ASAPS continues to recommend certification by the American Board of Plastic Surgery (ABPS) as a required credential to perform lipoplasty. ABPS-certified surgeons have received at least five years of surgical and plastic surgical training after medical school, and are well qualified to perform lipoplasty procedures.
Lipoplasty can be safely performed in a hospital, outpatient surgical facility or office surgical facility. However, ASAPS has urged states to require accreditation of any surgical facility in which lipoplasty, or other major cosmetic procedures, are performed. Patients undergoing office-based lipoplasty are urged to verify that their surgeon has privileges to perform lipoplasty in an accredited hospital.
The generally more conservative approach to lipoplasty adopted by board-certified plastic surgeons since 1998, and the subsequent drop in mortality suggested by new research, has helped to reassure the public that they can again feel confident about the safety of lipoplasty. As medical technology continues to advance, there will be new developments in lipoplasty techniques. Computer-assisted surgery may someday enable plastic surgeons to achieve even greater precision in fat removal. With the strictest patient selection and in the hands of a qualified plastic surgeon trained in the proper technique, large volume lipoplasty (LVL) may prove to be a valuable tool for reducing some of the co-morbid conditions associated with being overweight. Fat tissue removed by lipoplasty may prove to be an ideal source for stem cells that can potentially be “engineered” for use in reconstructive surgery and cosmetic enhancements such as breast augmentation.
Whatever advances lie ahead, it is ASAPS’ position that lipoplasty technology is secondary to the skill of the surgeon. Every surgery has risks, but selecting a qualified, board-certified plastic surgeon helps to ensure both patient safety and satisfaction.

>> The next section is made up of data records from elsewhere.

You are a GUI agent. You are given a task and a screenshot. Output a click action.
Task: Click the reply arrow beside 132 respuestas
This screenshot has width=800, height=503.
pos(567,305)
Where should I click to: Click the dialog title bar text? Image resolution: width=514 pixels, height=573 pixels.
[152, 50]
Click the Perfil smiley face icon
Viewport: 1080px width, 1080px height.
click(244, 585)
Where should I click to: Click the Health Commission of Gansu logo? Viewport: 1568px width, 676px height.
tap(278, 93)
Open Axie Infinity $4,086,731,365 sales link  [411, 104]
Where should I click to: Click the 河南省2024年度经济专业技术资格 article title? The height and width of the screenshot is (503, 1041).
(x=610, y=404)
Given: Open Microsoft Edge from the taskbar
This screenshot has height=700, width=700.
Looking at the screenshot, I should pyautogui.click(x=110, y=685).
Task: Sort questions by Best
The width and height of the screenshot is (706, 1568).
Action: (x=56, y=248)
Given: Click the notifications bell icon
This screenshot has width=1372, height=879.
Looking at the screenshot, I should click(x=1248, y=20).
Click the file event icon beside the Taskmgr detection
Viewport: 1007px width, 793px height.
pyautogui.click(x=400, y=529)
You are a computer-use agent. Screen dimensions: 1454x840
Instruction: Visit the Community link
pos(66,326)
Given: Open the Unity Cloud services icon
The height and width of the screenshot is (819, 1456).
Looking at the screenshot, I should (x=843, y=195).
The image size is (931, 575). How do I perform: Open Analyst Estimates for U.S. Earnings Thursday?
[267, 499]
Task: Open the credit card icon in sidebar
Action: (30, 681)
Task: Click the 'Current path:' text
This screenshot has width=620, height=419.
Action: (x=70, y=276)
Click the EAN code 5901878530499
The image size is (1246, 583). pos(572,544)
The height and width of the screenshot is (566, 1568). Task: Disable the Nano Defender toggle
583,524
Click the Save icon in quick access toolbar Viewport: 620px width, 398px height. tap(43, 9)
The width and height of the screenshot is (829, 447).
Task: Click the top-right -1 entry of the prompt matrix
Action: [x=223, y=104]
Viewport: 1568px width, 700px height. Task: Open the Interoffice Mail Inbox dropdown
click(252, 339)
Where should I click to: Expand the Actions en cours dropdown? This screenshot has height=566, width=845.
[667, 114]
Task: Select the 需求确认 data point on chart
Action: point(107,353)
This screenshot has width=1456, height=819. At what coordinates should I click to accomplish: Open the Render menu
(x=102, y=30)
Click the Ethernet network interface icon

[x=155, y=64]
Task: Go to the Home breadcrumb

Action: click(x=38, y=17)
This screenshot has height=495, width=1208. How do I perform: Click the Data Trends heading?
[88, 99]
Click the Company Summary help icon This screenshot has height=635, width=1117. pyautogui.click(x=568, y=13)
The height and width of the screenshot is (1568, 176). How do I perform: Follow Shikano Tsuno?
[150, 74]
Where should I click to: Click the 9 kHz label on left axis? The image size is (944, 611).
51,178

Glossary of Lipoplasty Terms:
- Suction-assisted Lipoplasty (SAL): The traditional method, by which the surgeon removes fat by inserting a small, hollow tube (cannula) connected to a vacuum pressure unit, directing the cannula into areas to be suctioned through tiny incisions.
- Ultrasound-assisted Lipoplasty (UAL): Sound waves are transmitted to the tip of the cannula to liquefy fat before it is removed by suction.
- External Ultrasound-assisted Lipoplasty (E-UAL): External ultrasound waves alter fat cells. The area is injected with fluid containing local anesthetic to transmit ultrasonic energy and liquefied fat is removed by suction.
- Power-assisted Lipoplasty (PAL): A cannula with a back and forth motion of the tip passes through tissue to suction out fat and fibrous or scarred tissue with reduced effort.
- VASER®-assisted Lipoplasty (VAL): Intermittent, or continuous bursts of ultrasonic energy can be used to break up fat cells which are then removed by suction.
The American Society for Aesthetic Plastic Surgery (ASAPS), is recognized as the world’s leading organization devoted entirely to aesthetic plastic surgery and cosmetic medicine of the face and body. ASAPS is comprised of over 2,600 Plastic Surgeons; active members are certified by the American Board of Plastic Surgery (USA) or by the Royal College of Physicians and Surgeons of Canada and have extensive training in the complete spectrum of surgical and non-surgical aesthetic procedures. International active members are certified by equivalent boards of their respective countries. All members worldwide adhere to a strict Code of Ethics and must meet stringent membership requirements.